Les espèces dominantes

Comme c’est souvent le cas dans les villes du nord-est de l’Amérique du Nord, il y a trois espèces dominantes à Montréal: l’érable de Norvège, l’érable argenté et le frêne de Pennsylvanie. «Avant d’être décimé par l’agrile, le frêne constituait le cinquième de la canopée à Montréal», précise Alain Paquette.

Photo: Nathalie St-Pierre

Les six espèces dominantes sur le territoire de la placette sont le févier d’Amérique (157 individus), l’érable à Giguère (147) – «Une espèce souvent ignorée dans les inventaires, puisque rarement plantée, note le spécialiste. Elle s’installe naturellement partout… même dans les fissures de l’asphalte!» –, le thuya occidental (127), le chicot du Canada (118), l’érable de Norvège (113) et l’érable argenté (107).

La surutilisation des érables est problématique, observe Alain Paquette. «L’érable de Norvège, qui constitue un peu plus de 20% de la canopée montréalaise, est une espèce exotique envahissante que l’on ne plante plus près des grands parcs, explique-t-il. Et l’érable argenté, une espèce indigène magnifique comme l’était le frêne, est immense et peu d’emplacements sont suffisamment vastes, en ville, pour lui permettre de croître à sa guise.»

Diversité et groupes fonctionnels

La prédominance d’un nombre limité d’espèces en milieu urbain est un enjeu important, comme on l’a vu par le passé avec les ormes et comme on le constate depuis quelques années avec le frêne. Il est toutefois possible de contrebalancer cela avec une approche basée sur un élément essentiel à toute forêt en santé: la diversité fonctionnelle. «On pense habituellement que la biodiversité se limite au nombre d’espèces sur un territoire donné, mais c’est plus complexe que cela, explique Alain Paquette.

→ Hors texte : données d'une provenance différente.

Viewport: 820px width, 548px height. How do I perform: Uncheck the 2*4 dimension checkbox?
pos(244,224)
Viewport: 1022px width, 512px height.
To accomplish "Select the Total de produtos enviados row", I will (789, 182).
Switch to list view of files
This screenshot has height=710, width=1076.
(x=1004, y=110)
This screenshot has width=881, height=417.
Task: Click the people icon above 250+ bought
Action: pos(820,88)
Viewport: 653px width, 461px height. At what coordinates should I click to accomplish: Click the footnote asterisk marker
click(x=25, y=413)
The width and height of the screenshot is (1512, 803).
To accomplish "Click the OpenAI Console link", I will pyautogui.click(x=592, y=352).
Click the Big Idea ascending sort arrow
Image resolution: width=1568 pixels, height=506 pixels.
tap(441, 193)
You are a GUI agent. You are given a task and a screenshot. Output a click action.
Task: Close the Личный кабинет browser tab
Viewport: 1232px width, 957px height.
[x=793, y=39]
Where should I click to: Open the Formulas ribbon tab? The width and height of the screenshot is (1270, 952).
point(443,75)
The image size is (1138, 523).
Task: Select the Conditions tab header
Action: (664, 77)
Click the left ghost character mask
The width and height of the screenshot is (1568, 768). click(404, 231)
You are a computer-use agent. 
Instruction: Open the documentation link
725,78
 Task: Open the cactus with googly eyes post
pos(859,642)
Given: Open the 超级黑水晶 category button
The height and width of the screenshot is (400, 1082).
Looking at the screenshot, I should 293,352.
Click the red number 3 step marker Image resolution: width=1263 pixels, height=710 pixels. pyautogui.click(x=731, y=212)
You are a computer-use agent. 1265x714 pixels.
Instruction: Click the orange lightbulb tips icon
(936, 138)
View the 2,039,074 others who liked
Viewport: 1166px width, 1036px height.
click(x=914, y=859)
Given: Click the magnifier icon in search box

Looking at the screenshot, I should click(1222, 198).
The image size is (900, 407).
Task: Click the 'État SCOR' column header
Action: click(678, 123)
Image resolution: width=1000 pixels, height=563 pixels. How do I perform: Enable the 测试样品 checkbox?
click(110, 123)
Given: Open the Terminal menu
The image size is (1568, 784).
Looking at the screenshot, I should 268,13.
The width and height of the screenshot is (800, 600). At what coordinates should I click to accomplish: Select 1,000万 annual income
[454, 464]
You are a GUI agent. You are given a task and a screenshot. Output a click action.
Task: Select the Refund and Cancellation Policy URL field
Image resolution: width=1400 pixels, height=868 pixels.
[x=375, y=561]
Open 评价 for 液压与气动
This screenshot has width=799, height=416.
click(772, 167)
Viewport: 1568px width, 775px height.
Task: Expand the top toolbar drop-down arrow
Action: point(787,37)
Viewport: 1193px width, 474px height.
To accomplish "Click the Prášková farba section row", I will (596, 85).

La distribution des abondances est extrêmement importante, mais, en plus, certaines espèces se ressemblent beaucoup et risquent de réagir de la même façon à un stress, comme un manque d’eau ou un insecte. Pour augmenter la résilience d’une forêt, il faut choisir des espèces qui réagissent différemment les unes des autres.»

Photo: Nathalie St-Pierre

Le postdoctorant Michaël Belluau, le stagiaire Tristan Lambry et le professeur Paquette ont identifié ce qu’ils ont appelé des groupes fonctionnels, c’est-à-dire des espèces d’arbres pouvant potentiellement réagir de la même façon aux différents stress. «Nous avons créé un outil d’aide à la décision pour aider les gens comme les élus et les horticulteurs des municipalités qui doivent sélectionner les espèces à planter, explique le chercheur. Il leur suffit de choisir des arbres dans différents groupes fonctionnels pour obtenir une forêt plus résiliente, un peu comme dans une stratégie de placements!» Alain Paquette a développé cette approche alors qu’il était postdoctorant au laboratoire du professeur Christian Messier, dont il est devenu le collègue.

Lorsqu’on consulte la fiche détaillée d’un arbre à partir de la carte interactive, on peut noter son groupe fonctionnel et se référer à ce concept très utile en aménagement de la forêt urbaine.

La carte montre que les forêts urbaines résidentielles, institutionnelles et publiques de la placette sont très différentes en composition et en diversité, poursuit le spécialiste. «C’est rassurant: les propriétaires privés, institutionnels et l’administration publique font des choix différents et, en conséquence, la forêt urbaine montréalaise est plus résiliente, car les espèces présentes sont complémentaires.»

Un suivi dans le temps

Cette placette permanente de suivi de la forêt urbaine sert d’ores et déjà à l’enseignement: en février dernier, des étudiants étaient sur le terrain par un froid glacial afin de mesurer des arbres. L’un des laboratoires du cours Écologie forestière sera consacré, chaque année, à remesurer une partie de l’inventaire, confirme Alain Paquette. «L’objectif ultime de la placette est d’observer, d’analyser et de mieux comprendre comment poussent tous ces arbres au fil du temps», conclut-il.